French playwright (1910–1987)

Jean Marie Lucien Pierre Anouilh (/ɑːˈnuːjə/; /fr/; (Note: Not, as often mispronounced, /fr/.) 23 June 1910 – 3 October 1987) was a French dramatist and screenwriter whose career spanned five decades. Though his work ranged from high drama to absurdist farce, Anouilh is best known for his 1944 production of Sophocles's Antigone, which, though performed without objection by censors, was nevertheless seen as an attack on Marshal Pétain's Vichy government. His plays are less experimental than those of his contemporaries, having clearly organized plot and eloquent dialogue. One of France's most prolific writers after World War II, much of Anouilh's work deals with themes of maintaining integrity in a world of moral compromise.

==Life and career==
===Early life===
Anouilh was born in Cérisole, a small village on the outskirts of Bordeaux, France, and had Basque ancestry. His father, François Anouilh, was a tailor, and Anouilh maintained that he inherited from him a pride in conscientious craftmanship. He may owe his artistic bent to his mother, Marie-Magdeleine, a violinist who supplemented the family's meager income by playing summer seasons in the casino orchestra in the nearby seaside resort of Arcachon.
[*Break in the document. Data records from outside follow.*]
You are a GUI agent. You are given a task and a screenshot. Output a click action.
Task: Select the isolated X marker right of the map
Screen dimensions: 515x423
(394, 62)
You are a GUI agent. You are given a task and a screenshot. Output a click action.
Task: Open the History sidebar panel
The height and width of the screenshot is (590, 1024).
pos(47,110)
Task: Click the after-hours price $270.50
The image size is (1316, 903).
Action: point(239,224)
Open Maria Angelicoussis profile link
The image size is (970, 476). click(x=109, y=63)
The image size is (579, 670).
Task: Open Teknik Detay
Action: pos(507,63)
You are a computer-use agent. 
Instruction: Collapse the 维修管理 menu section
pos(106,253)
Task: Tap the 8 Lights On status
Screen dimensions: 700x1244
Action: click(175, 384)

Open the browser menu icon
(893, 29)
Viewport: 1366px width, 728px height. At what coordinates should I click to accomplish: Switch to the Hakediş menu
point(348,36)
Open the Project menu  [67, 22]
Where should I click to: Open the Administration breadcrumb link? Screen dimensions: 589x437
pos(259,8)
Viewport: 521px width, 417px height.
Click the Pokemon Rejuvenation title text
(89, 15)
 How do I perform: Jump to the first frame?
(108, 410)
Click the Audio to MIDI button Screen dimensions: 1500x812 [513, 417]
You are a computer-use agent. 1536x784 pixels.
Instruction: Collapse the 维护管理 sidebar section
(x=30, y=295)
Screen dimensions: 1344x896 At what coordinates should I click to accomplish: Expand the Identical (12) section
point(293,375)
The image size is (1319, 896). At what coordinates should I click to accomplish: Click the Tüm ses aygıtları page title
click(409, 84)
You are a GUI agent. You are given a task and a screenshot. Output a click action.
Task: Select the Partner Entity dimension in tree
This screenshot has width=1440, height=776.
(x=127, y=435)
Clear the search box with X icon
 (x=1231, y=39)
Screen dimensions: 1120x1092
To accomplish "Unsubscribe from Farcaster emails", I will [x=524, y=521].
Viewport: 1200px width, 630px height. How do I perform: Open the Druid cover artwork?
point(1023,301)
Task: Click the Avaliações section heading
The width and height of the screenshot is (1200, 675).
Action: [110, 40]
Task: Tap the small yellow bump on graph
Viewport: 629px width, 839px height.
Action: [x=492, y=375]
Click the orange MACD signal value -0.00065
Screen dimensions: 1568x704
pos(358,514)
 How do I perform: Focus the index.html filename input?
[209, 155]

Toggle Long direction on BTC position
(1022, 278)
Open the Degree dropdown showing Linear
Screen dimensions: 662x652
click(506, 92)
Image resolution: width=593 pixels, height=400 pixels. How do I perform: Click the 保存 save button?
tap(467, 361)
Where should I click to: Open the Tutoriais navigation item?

Marie-Magdeleine worked the night shifts in the music-hall orchestras and sometimes accompanied stage presentations, affording Anouilh ample opportunity to absorb the dramatic performances from backstage. He often attended rehearsals and solicited the resident authors to let him read scripts until bedtime. He first tried his hand at playwriting here at the age of 12, though his earliest works do not survive.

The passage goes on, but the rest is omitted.